Codes, standards and licensing for barbering schools and cosmetology academies are governed by local regulations; or local adaptations of national standards-setting organizations.  

Northern Michigan University | Marquette County

Building Codes

  1. Minimum Floor Space
    • Schools must provide adequate space for instruction and practice. For example, California requires a minimum of 3,000 square feet for cosmetology schools (which often include barbering), with at least 2,000 square feet dedicated to working, practice, and classroom areas. Additional space (e.g., 30 square feet per student beyond the first 50) may be required as enrollment increases.
    • Rooms for practical work must be sized appropriately, such as at least 14 feet wide for one row of barber chairs or 20 feet for two rows (California standard).
  2. Ceiling Height
    • Practice and classroom areas often require a minimum ceiling height, such as 9 feet, to ensure proper ventilation and comfort (e.g., California Building Code).
  3. Floor Finish
    • Floors in areas like restrooms or workspaces must be made of nonabsorbent materials (e.g., tile) to facilitate cleaning and maintain hygiene.
  4. Separation from Other Uses
    • Barbering schools must be distinct entities, not combined with residential spaces or unrelated businesses (e.g., Nevada’s NAC 643.500).
  5. Compliance with Local Building and Zoning Codes
    • Facilities must adhere to local ordinances for construction, occupancy, and zoning, ensuring the building is structurally sound and legally permitted for educational use (e.g., Virginia’s 18VAC41-20-270).
  6. Accessibility
    • Buildings must comply with accessibility standards (e.g., ADA in the U.S.), providing ramps, wide doorways, and accessible restrooms.

Occupational Safety and Health Administration: Bloodborne Pathogen Safety Standards


Safety

  1. Fire Safety
    • Compliance with the State Uniform Fire Prevention and Building Code (e.g., New York’s 19 NYCRR Parts 600-1250) or equivalent, including fire exits, extinguishers, and alarms.
    • Emergency exits must be clearly marked and unobstructed.
  2. Electrical Safety
    • All electrical equipment (e.g., clippers, dryers) must be regularly inspected (e.g., PAT testing in some regions) to prevent shocks or fires.
  3. Ventilation and Temperature Control
    • Adequate ventilation systems are required to maintain air quality and a safe working temperature, protecting students and instructors from fumes or overheating.
  4. First Aid and Emergency Preparedness
    • A stocked first aid kit must be available, and schools should have protocols for handling accidents or emergencies.
  5. Equipment Safety
    • Tools and workstations (e.g., chairs, sinks) must be maintained in good condition to prevent injuries.
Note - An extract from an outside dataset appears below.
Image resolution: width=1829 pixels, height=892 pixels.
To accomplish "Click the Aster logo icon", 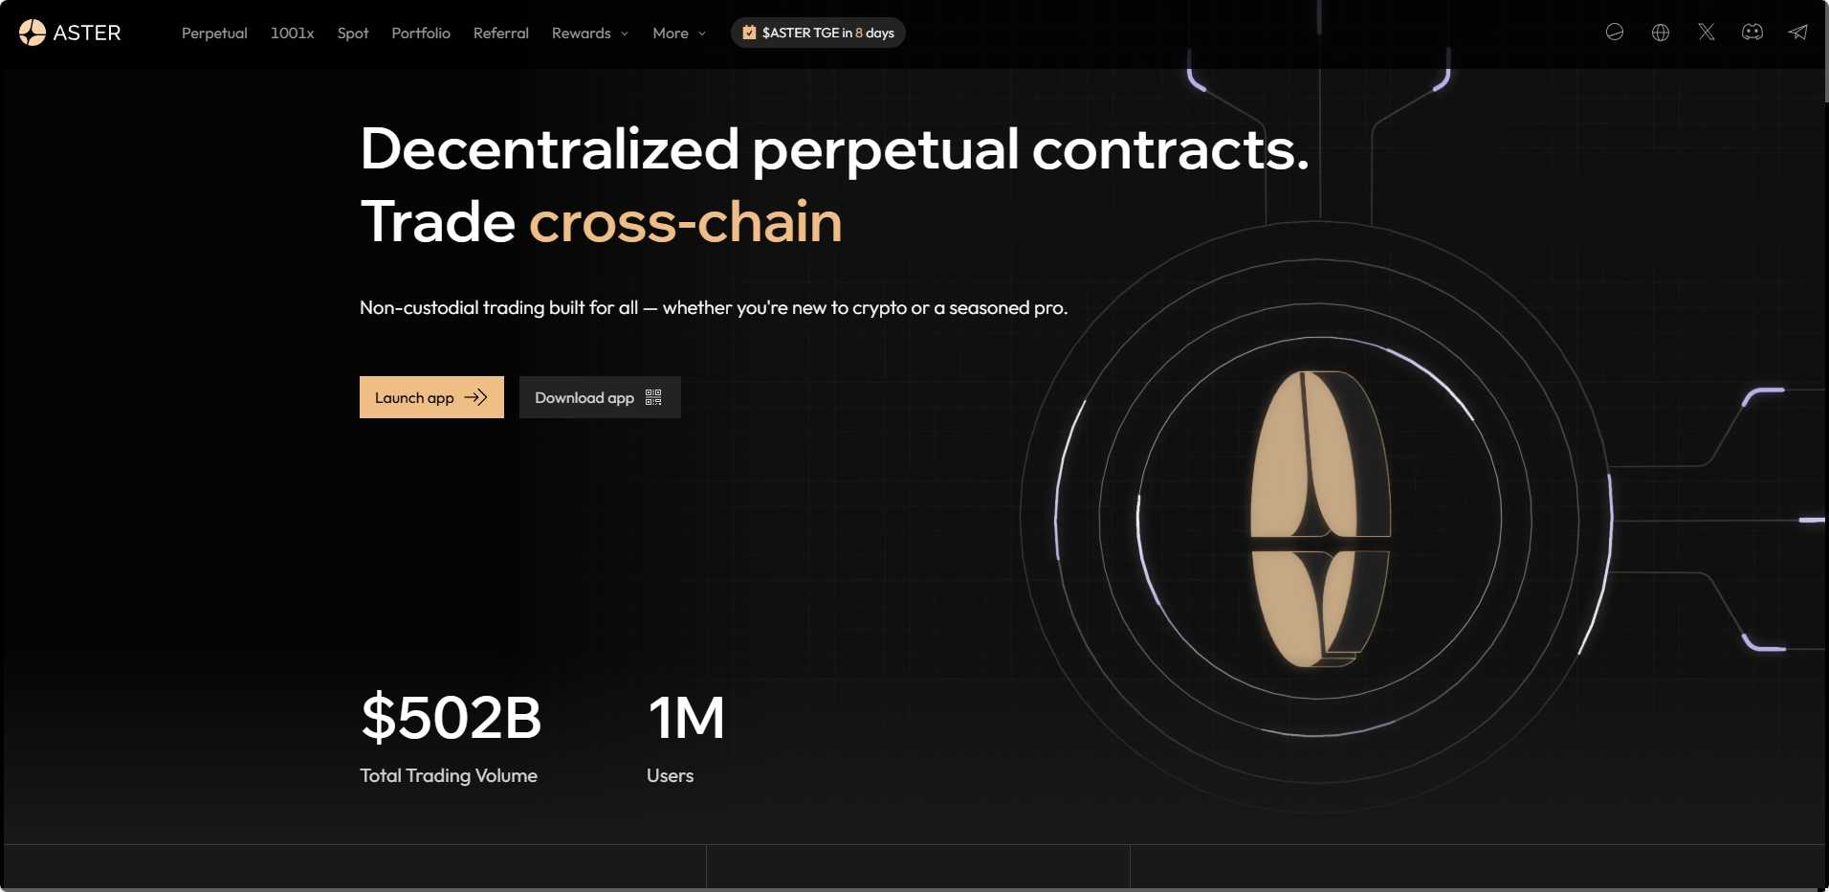I will [33, 33].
Hazardous tools like razor-edged implements for callus removal are often prohibited (e.g., California regulations).
  6. Occupational Safety
    • Compliance with OSHA (Occupational Safety and Health Administration) or state equivalents, such as Virginia’s Department of Labor and Industry standards, to protect against workplace hazards like chemical exposure or repetitive strain.


Hygiene

  1. Sanitation of Facilities
    • Schools must be kept clean and sanitary at all times, including floors, walls, furniture, and workstations (e.g., Virginia’s 18VAC41-20-270).
  2. Disinfection of Tools
    • Each student or instructor must have a wet disinfection unit at their station for sterilizing reusable tools (e.g., combs, shears) after each use. Disinfectants must be EPA-registered and bactericidal, virucidal, and fungicidal.
    • Single-use items (e.g., razor blades) must be discarded after each client in a labeled sharps container.
  3. Hand Hygiene
    • Practitioners must wash hands with soap and water or use hand sanitizer before services (e.g., Texas Rule 83.102).
  4. Client Protection
    • Sanitary neck strips or towels must be used to prevent capes from contacting clients’ skin directly (e.g., California regulations).
    • Services cannot be performed on inflamed, broken, or infected skin, and practitioners with such conditions on their hands must wear gloves.
  5. Product Safety
    • Cosmetic products containing FDA-banned hazardous substances are prohibited, and all products must be used per manufacturer instructions (e.g., Virginia’s 18VAC41-20-270).
  6. Waste Management
    • Proper disposal of soiled items (e.g., hair clippings) and hazardous waste (e.g., blades) is required, often daily or after each client.
  7. Health Department Compliance
    • Schools must follow state health department guidelines and report inspection results (e.g., Virginia requires reporting to the Board of Barbers and Cosmetology).
  8. Self-Inspection
    • Annual self-inspections must be documented and retained for review (e.g., Virginia mandates keeping records for five years).


Discussion

  • State-Specific Variations: Always consult your state’s barbering or cosmetology board for exact requirements. For instance, Texas (TDLR) emphasizes signage and licensing display, while California focuses on detailed sterilization methods.
  • Inspections: Schools are subject to regular inspections by state boards or health departments to ensure compliance.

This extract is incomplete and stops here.